Вздрогнув, старик оглянулся. Где же он видел этого человека?
— Тебе говорю, — снова заговорил незнакомец. — Слышишь? Забери ты от меня свой точильный станок, а не то нынче же выброшу его на улицу. Плачу́ за свою несчастную каморку две рупии, а из-за твоего барахла и повернуться негде.
— А, это ты, Рам! Сразу-то я и не узнал тебя — совсем память отшибло. Да ты не беспокойся, сегодня же заберу все, — сказал старик.
«Вот и хорошо, — подумал он: — продам станок — недельку будет что есть».
Когда Рам искупался, они направились к его хижине, стоявшей неподалеку.
— Забирай! Наконец-то я от него избавился! — сказал Рам, отдавая станок старику.
Да, давно уж не приходилось старому точильщику таскать свой станок. Добравшись до лачуги, он увидел, что мальчик по-прежнему сидит в уголке.
— Ну как, поел что-нибудь? — спросил старик, тяжело дыша и утирая пот.
— А как же, поел и тебе еще кое-что оставил, — улыбаясь, ответил мальчик, и старику показалось, что от улыбки в лачуге стало светлее.
«Видно, от судьбы не уйдешь, — подумал он, молча принимаясь за еду. — Буду опять ходить по дворам, точить ножи-ножницы. Конечно, если бы не мальчишка, я прокормился бы и своими россказнями. А теперь уж не придешь домой с пустыми руками».
— Ну как, Мадхуа, куда пойдешь? — спросил старик, напившись воды. — Смотри-ка! Ты что думаешь, у меня здесь клад зарыт? Я буду доставать из него денежки и покупать тебе сласти, да?
— Значит, работать надо.
— Ишь какой! А будешь работать?
— Только скажи…
— Хорошо, с завтрашнего дня будешь ходить со мной, для тебя я и принес эту штуку. Нынче же научу тебя точильному делу. Только жить, может, придется где попало. Сможешь ночевать под деревом?
— Лучше жить где угодно, только не возвращаться к помещику.
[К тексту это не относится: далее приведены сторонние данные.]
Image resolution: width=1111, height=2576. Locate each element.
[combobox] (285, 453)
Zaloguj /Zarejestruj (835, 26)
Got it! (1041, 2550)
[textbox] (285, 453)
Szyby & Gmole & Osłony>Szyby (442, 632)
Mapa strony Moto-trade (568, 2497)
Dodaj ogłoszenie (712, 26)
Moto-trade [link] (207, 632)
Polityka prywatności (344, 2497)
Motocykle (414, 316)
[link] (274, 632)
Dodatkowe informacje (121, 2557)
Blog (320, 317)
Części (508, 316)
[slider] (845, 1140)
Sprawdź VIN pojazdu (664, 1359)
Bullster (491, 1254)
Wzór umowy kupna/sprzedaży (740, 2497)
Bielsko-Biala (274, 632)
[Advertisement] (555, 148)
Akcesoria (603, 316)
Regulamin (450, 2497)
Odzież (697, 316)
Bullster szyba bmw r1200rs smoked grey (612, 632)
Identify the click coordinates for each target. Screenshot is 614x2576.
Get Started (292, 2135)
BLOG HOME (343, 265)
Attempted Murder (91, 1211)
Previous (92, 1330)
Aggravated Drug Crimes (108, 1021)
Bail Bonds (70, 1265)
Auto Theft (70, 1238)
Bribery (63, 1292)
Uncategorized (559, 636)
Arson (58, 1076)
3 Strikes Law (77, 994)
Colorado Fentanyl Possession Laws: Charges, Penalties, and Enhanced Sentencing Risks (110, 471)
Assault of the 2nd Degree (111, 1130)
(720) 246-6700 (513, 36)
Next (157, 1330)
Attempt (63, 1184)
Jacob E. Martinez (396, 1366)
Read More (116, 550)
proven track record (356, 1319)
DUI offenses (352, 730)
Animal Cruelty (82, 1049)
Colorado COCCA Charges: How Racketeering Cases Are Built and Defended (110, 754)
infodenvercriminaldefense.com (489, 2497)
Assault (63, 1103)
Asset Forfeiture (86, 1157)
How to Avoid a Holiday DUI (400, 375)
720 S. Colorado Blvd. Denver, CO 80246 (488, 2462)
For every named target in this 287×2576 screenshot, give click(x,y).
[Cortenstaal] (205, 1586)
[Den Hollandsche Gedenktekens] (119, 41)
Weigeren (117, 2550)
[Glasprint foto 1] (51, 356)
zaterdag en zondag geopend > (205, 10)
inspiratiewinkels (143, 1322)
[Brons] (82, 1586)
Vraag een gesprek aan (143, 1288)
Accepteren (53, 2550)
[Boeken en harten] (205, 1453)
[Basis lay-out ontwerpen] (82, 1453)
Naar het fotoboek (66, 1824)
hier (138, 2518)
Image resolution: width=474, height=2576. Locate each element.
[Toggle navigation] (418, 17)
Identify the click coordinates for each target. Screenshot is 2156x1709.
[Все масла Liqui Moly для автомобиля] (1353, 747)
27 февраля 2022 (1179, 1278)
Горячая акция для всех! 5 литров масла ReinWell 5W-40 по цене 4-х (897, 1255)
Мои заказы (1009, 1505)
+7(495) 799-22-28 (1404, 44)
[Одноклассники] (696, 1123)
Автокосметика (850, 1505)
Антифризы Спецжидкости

Старик пристально посмотрел на мальчика. В глазах Мадхуа он увидел твердую решимость.
«И откуда такая напасть на мою голову! — подумал старик. — Придется теперь, видно, отказаться от винца». Он собрал все свои пожитки в большой узел.
— Что понесешь? — спросил старик.
— Что прикажете…
— А что, если твой отец накроет нас?
— Никто нас не накроет. Пойдем, отец мой давно умер.
Старик удивленно посмотрел на Мадхуа и поставил на плечо станок. Мальчуган проворно взвалил на себя узел. Через минуту они уже дружно шагали по темной улице.